◆ **Exercise brief**:
Every line in the records below between the one holding "You are a computer-use agent. Viewport: 1568px" and the one holding "Zoom out using the minus button", inclusive, is to be set down exactly; all other lines are to be left out.

******************************

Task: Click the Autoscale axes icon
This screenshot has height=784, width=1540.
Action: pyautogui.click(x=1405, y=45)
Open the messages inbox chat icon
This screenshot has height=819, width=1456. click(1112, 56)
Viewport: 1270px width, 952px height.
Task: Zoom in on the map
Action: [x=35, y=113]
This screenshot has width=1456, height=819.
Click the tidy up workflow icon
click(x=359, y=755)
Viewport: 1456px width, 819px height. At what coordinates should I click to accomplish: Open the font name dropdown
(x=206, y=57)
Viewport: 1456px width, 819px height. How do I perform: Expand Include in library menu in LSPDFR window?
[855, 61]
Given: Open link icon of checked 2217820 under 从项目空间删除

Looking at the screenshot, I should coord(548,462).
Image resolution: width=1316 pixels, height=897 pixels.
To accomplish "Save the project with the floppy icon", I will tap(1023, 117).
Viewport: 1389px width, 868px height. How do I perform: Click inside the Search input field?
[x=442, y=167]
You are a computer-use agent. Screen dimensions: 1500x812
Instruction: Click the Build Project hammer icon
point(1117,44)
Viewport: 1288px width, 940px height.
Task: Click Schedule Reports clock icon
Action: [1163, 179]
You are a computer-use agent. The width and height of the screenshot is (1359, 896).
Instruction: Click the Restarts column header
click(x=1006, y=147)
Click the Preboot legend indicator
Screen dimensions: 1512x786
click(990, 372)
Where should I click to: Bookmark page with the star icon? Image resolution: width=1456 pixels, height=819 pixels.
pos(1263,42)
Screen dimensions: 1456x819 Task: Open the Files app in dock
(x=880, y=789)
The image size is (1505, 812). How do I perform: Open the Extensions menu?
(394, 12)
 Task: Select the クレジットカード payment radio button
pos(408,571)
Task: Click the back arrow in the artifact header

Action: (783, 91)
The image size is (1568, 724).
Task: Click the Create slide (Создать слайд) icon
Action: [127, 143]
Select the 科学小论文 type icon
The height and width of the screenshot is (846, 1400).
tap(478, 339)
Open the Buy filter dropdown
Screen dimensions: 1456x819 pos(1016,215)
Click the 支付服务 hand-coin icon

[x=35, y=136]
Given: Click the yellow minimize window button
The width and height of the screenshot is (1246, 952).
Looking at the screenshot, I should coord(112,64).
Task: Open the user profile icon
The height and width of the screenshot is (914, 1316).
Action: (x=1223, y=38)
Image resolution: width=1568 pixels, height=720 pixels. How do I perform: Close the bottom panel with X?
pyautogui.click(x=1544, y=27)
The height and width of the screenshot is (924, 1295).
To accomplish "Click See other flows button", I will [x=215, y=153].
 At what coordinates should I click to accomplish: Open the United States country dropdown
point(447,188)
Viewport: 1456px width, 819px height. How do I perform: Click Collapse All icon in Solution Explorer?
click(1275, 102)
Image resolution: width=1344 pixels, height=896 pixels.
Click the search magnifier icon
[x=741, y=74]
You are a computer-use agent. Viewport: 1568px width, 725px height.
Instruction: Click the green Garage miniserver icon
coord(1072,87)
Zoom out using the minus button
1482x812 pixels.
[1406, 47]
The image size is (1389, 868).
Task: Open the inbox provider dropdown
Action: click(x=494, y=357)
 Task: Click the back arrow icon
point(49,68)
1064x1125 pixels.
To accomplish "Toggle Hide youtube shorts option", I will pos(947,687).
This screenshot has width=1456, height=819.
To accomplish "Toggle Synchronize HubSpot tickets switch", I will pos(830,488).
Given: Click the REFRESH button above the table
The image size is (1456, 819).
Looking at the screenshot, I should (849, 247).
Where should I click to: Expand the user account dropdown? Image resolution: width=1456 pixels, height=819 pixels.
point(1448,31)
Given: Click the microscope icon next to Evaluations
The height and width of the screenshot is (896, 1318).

******************************

◆ **Response for this exercise**:
You are a computer-use agent. Viewport: 1568px width, 725px height.
Instruction: Click the green Garage miniserver icon
coord(1072,87)
Zoom out using the minus button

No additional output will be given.